A ce moment, il se montra brusquement.
– Parbleu!.. cher avocat, dit-il du ton le plus dégagé, j’admire vos scrupules!.. Madame a cent fois raison, levez le pied. Si j’étais à votre place, moi, si je gagnais ce que vous gagnez, au lieu de perdre mille écus, je n’hésiterais pas. Les autres penseraient tout ce qu’ils voudraient. Vous avez l’argent, c’est le principal…
Pour la seconde fois, l’intervention du vicomte eut sur Pascal une influence décisive.

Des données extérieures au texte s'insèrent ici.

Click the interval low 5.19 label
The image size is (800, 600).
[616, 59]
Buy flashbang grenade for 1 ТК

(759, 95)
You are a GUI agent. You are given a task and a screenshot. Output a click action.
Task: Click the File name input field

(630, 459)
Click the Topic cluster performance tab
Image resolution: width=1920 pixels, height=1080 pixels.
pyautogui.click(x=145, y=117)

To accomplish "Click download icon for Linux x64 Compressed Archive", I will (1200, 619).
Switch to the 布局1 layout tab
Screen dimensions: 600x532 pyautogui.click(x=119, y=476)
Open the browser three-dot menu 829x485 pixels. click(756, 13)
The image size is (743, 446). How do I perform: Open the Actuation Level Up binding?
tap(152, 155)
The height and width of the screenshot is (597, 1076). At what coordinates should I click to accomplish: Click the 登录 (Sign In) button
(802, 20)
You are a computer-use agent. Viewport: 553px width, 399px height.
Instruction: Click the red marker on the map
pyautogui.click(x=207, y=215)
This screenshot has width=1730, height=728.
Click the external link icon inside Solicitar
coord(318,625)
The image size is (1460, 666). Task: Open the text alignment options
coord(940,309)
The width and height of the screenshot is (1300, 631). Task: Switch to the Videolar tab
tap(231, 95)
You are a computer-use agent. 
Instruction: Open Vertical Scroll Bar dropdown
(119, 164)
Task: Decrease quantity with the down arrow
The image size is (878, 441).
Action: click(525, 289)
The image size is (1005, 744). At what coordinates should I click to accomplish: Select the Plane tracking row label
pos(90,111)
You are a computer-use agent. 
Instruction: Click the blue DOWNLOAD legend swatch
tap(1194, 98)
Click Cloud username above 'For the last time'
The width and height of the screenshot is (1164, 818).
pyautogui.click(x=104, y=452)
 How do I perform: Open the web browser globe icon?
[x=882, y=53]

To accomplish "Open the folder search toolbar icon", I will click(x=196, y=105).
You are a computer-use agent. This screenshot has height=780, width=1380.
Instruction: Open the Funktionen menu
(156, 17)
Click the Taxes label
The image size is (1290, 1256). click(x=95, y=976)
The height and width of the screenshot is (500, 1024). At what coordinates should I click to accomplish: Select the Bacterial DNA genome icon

– Je reste!.. répéta-t-il résolûment.
Mais Mme d’Argelès s’attachait à lui.
– Je vous en conjure, monsieur, disait-elle… Eloignez-vous, il en est temps encore…
– Allons!.. approuva le vicomte, un bon mouvement!.. «Filez à l’anglaise» et sauvez la caisse.
Ces derniers mots furent comme la goutte d’eau qui fait déborder la coupe.
Rouge, ému, troublé, assailli par les plus étranges idées, Pascal écarta Mme d’Argelès et d’un pas roide, se dirigea vers la salle à manger.
A son entrée, toutes les conversations cessèrent. Il ne put pas ne pas comprendre qu’il venait d’être question de lui.
Un secret instinct lui disait que tous les hommes rassemblés là étaient ses ennemis, sans qu’il sût pourquoi, et qu’ils tramaient quelque chose.
Il s’aperçut aussi que ses moindres mouvements étaient épiés et notés.
Mais il était brave, sa conscience ne lui reprochait rien, et il était de ceux qui plutôt que d’attendre le danger le provoquent.
Il alla donc, d’un air de défi, s’asseoir près d’une jeune femme qui avait une robe de tulle rose, et, d’un ton très élevé, il se mit à lui débiter toutes sortes de plaisanteries. Il avait de l’esprit, et du meilleur, l’habitude de manier la parole; il fut, durant un quart d’heure, étourdissant de verve… On buvait du vin de Champagne; il en avala coup sur coup quatre ou cinq verres.
Avait-il bien la conscience de ce qu’il faisait et disait? Il a depuis déclaré que non, qu’il agissait sous l’empire d’une sorte d’hallucination, comme il s’en produit après quelques aspirations de protoxyde d’azote.
Le souper dura peu.
– Au bac! au bac! cria le vieux monsieur qui avait décidé la suspension du jeu: nous gaspillons un temps précieux ici!
Pascal se leva comme tout le monde et, dans sa précipitation à passer d’une pièce dans l’autre, il se trouva poussé contre deux joueurs qui causaient près de la porte.
– Ainsi, disait l’un, c’est bien entendu!
– Oui, oui, laissez-moi faire, je me charge de l’exécution.